Pikirannya terus bergelut dengan masa lalunya. Ia masih ingat betul, bahwa kitab kecil yang ada di dalam genggamannya adalah Kitab Suci milik bapanya, yang dulu sering dibawa dan dibaca bapanya ketika hendak menidurkannya. Ia juga ingat betul bapanya mempunyai ‘tanda hitam’ pada bagian pusat.
Pemuda bengis itu terus meraung dan memeluk erat tubuh tua nan lemah di hadapannya. Tampak sekali ada penyesalan yang amat dalam atas tingkah-lakunya selama ini. Lidahnya yang sudah berpuluh-puluh tahun lupa akan Islam, saat itu dengan spontan menyebut, “Abi… aku masih ingat alif, ba, ta, tha…” Hanya sebatas kata itu yang masih terekam dalam benaknya.

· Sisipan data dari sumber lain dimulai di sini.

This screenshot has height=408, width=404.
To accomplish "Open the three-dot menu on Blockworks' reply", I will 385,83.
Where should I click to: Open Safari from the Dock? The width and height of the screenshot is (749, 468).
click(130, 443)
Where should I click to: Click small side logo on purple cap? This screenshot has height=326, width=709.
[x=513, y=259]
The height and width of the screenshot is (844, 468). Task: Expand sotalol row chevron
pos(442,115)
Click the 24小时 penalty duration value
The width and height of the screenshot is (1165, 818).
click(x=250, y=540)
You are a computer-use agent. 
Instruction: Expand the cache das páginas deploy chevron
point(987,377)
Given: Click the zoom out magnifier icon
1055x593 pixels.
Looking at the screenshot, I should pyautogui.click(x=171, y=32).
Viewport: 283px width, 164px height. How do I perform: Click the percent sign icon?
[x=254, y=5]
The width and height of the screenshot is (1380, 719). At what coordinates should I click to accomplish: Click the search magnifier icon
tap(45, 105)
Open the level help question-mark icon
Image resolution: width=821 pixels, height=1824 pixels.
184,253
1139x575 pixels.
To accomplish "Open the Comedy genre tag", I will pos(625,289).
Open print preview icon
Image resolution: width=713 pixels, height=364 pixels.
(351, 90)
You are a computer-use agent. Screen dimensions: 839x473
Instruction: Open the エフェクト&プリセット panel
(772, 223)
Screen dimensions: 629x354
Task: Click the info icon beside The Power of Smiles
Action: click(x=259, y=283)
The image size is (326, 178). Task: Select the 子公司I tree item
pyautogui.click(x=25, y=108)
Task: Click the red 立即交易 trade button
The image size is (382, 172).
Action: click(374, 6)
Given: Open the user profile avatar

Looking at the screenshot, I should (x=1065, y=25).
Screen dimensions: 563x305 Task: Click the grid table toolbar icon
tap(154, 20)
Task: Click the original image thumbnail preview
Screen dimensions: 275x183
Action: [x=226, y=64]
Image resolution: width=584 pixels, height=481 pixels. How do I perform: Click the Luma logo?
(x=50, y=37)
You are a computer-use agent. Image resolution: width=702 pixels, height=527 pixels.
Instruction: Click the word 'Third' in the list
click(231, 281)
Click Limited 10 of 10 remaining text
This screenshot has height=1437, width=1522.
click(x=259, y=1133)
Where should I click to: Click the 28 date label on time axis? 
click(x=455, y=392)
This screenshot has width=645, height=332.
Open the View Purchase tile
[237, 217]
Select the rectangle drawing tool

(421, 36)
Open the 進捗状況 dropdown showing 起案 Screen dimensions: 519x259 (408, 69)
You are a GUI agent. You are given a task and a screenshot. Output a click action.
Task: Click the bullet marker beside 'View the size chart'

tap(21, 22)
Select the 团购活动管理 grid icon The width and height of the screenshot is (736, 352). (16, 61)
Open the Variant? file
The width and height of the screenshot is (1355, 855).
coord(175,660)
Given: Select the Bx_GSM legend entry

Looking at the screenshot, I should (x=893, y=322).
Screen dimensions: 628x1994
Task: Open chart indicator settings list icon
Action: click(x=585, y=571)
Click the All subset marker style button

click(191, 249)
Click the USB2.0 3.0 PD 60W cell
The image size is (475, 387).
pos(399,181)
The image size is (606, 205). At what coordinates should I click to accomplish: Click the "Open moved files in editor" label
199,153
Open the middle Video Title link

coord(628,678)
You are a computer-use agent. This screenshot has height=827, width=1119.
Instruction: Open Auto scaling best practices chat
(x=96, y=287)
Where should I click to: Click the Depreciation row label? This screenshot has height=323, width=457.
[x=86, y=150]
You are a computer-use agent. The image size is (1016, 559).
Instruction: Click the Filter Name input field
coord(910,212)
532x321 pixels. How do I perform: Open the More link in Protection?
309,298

Sang ustadz segera membuka mata ketika merasakan ada tetesan hangat yang membasahi wajahnya. Dengan tatapan samar dia masih dapat melihat seseorang yang tadi menyiksanya habis-habisan, kini sedang memeluknya. 
“Tunjuki aku pada jalan yang telah engkau tempuh Abi, tunjukkan aku pada jalan itu…” Terdengar suara Roberto meminta belas.